In the second movement Schafer held up a distorted mirror to what we had been seeing and doing in the Haydn (or any concert situation).  Where the first movement was slow as the ensemble gradually coalesced onstage, the second movement was a visceral appeal to my most immature impulses.  I think if the audience had been comprised of children, we would have been clapping and stomping along with this vibrant pulsing composition, indeed I wanted to jump to my feet and dance.  Of course that’s not done at Koerner Hall when a string quartet is playing, so I pretended to be an adult.  I wasn’t the only one, as i heard lots of giggles.  This middle movement included some fast passages, but often augmented by vocal work from the quartet. Yes I was stifling my jubilation, although in places the audience laughed loudly.  At times I thought the quartet resembled the Swingles Singers, after they’d been afflicted with Tourettes; and not to mock anyone with that condition, but the players seemed to be seized by primal impulses, the music seeming to emerge from the id of this quartet, pure raw irrational noises.  The playing –controlled as it was—seemed galvanic, as though someone were shooting electricity into them.  I was reminded of “talking like a pirate day” on Facebook, with some of the “arrr” sounds coming out of the players.  And then in the last movement, for the most part Schafer confounded expectation by having large swaths of unison among the four players.  How elegant they sounded, even if these weren’t the melodies of a Haydn or a Beethoven.  And then Nuttall rose to his feet, began to play a busy but beautiful solo passage, while the other three: cohered into a tonic chords.  Nuttall took his solo into the wings, fainter and fainter, against that solid assonant affirmation to conclude.
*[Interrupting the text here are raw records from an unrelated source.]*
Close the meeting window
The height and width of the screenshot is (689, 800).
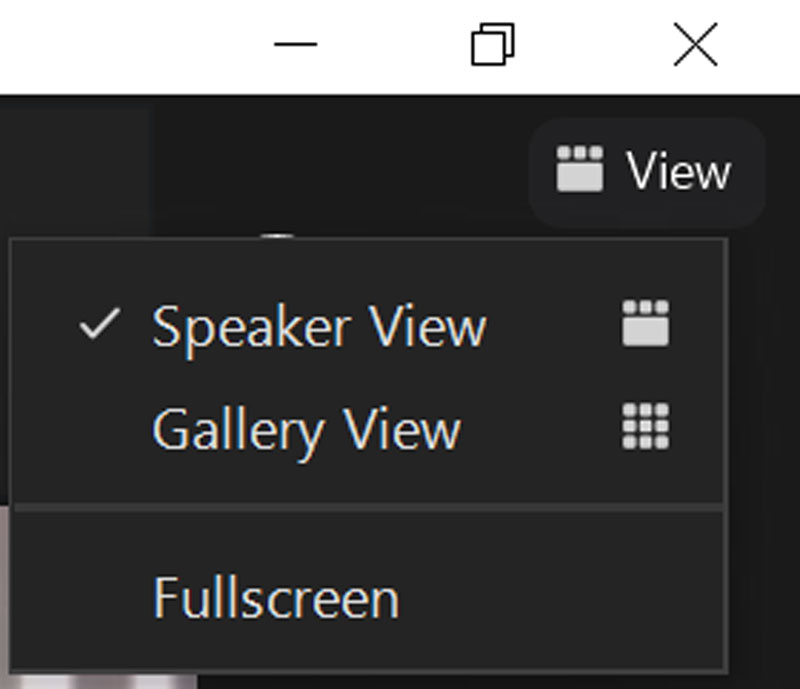[x=695, y=44]
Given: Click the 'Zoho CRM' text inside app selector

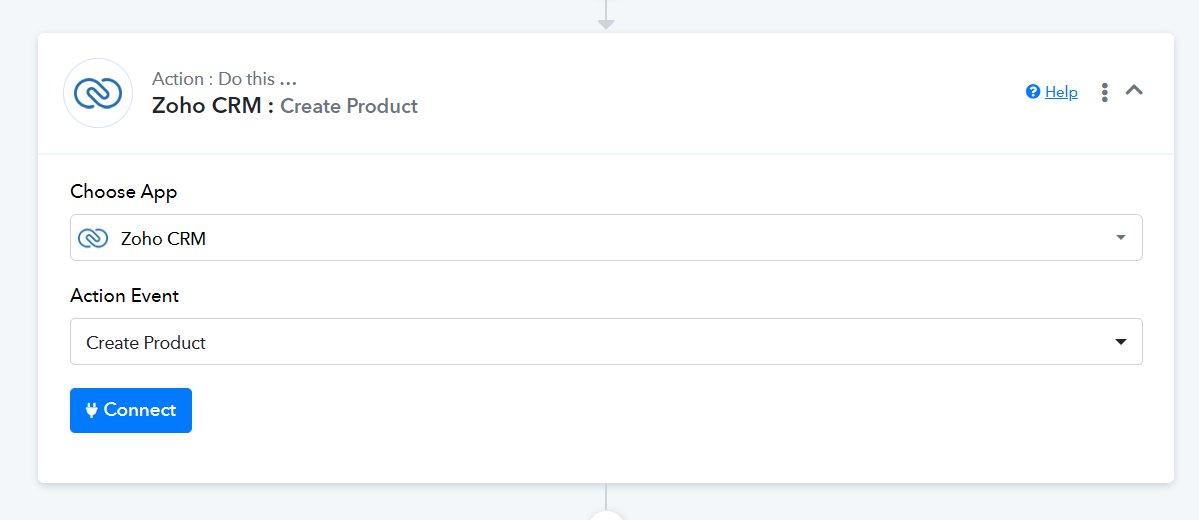Looking at the screenshot, I should coord(163,239).
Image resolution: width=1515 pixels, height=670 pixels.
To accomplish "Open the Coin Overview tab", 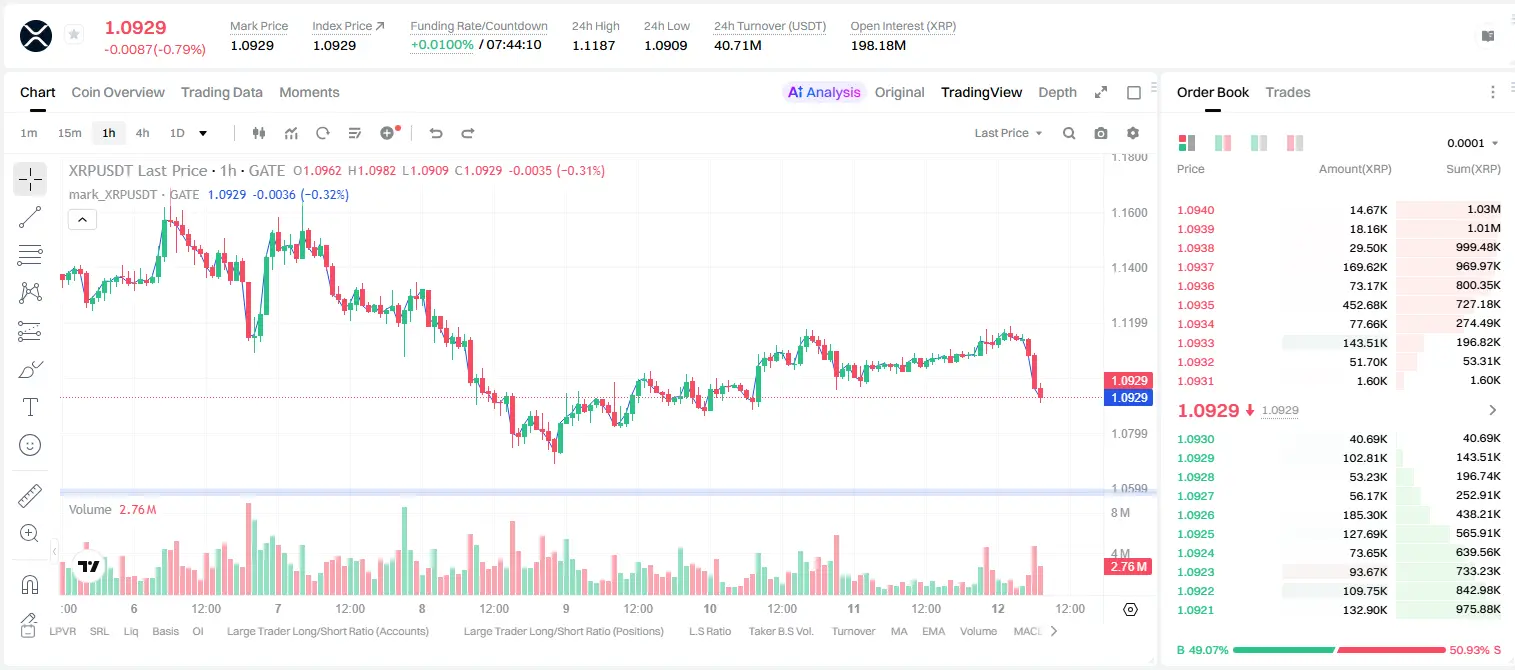I will point(118,92).
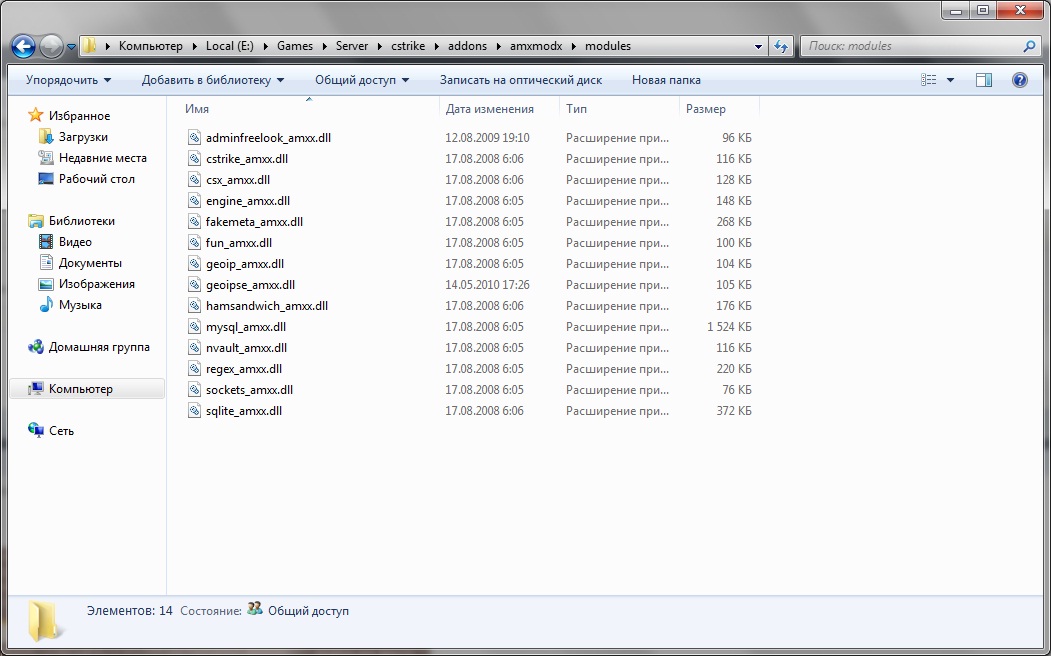Click Записать на оптический диск
Viewport: 1051px width, 656px height.
pos(521,80)
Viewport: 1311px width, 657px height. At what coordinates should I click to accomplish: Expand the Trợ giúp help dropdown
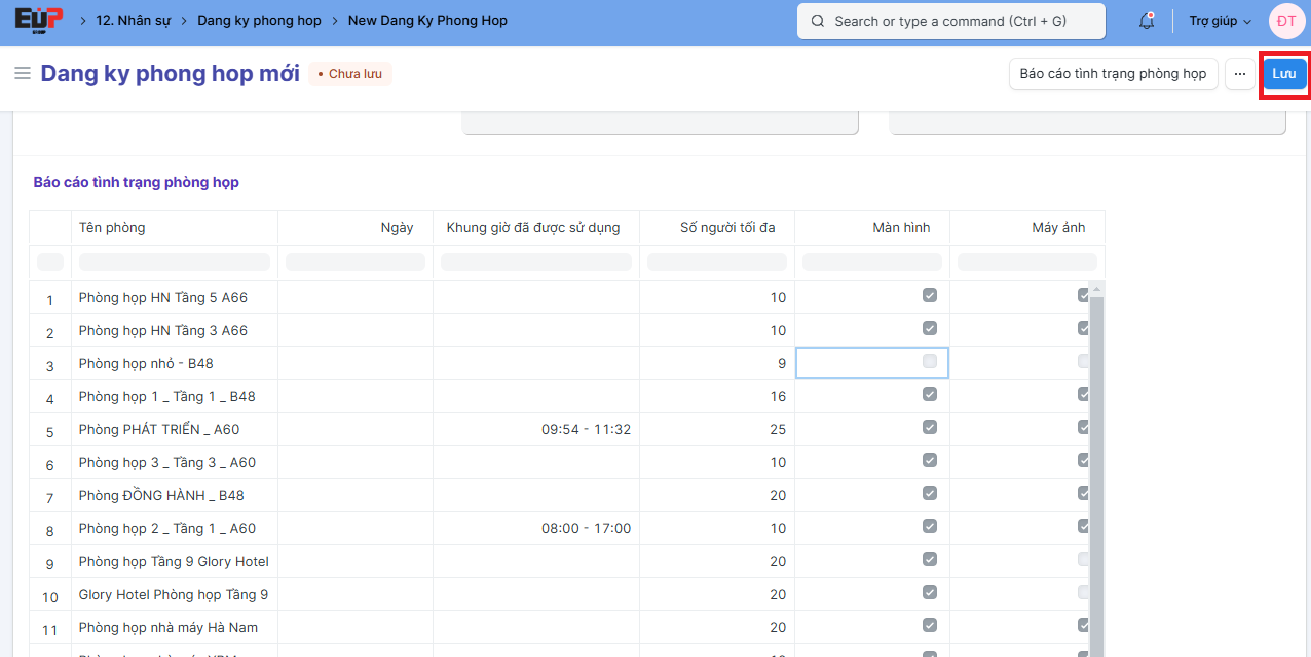tap(1219, 21)
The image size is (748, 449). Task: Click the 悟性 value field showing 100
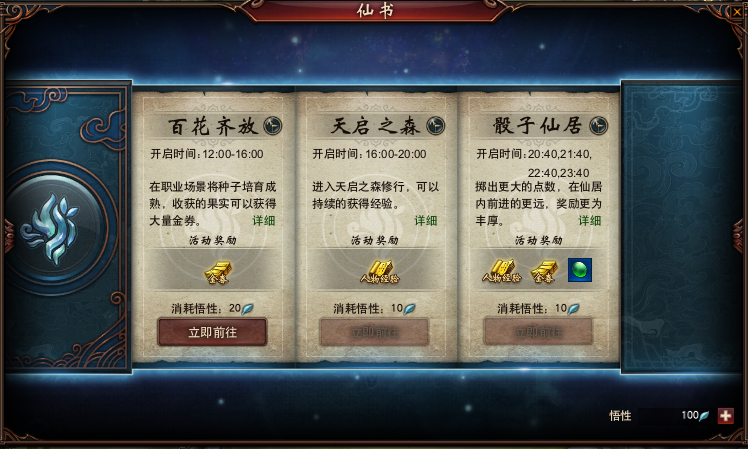(675, 416)
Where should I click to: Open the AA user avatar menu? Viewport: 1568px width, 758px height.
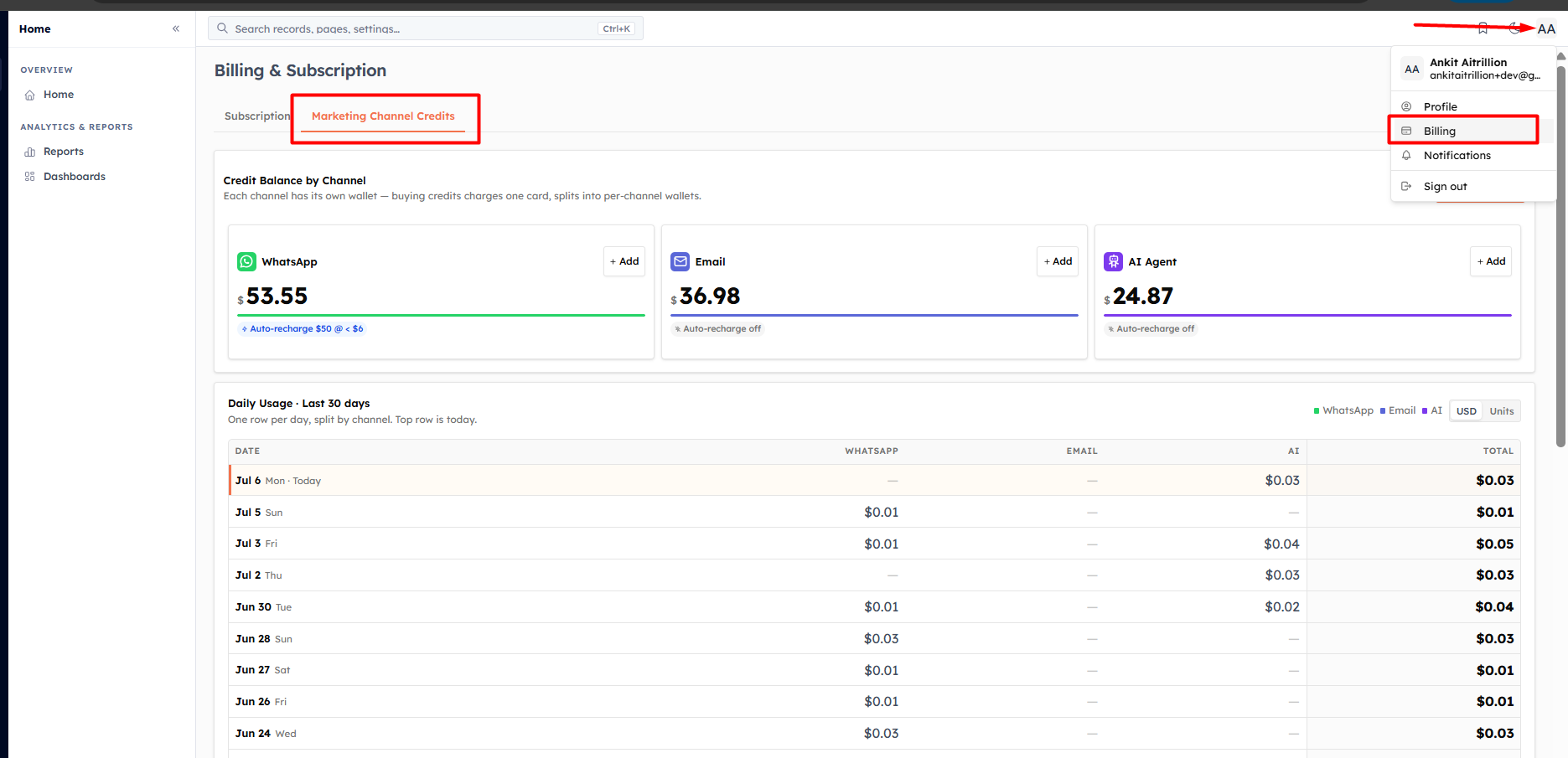tap(1546, 28)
I was not the only one  impressed, as the huge reception turned to the Master in the hall, namely Schafer himself. I’m thrilled that he got to hear the work played with such lucidity and commitment, and especially that it –and he– were so warmly received by this enthusiastic audience.

We closed with Beethoven’s Op 131 in a reading that was probably the most conservative interpretation of the three works presented.  I’m not complaining, not by a long shot. Where the players showed flamboyance and daring in the Haydn—thinking especially of Nuttall & Costanza for their bold cantabile playing—they approached the Beethoven with a steady consistency, wonderfully tight with one another.   It was bliss watching their inter-actions, the eye contact and body language, accentuating the stunning sounds.  This is all one could ask for in chamber music.

Does Crow’s arrival signal something different from TSM?  I don’t know, although a new artistic direction and the energies of youth are usually welcome.  I’m looking forward to seeing more of TSM, indeed I wish I had the time to dive in every night.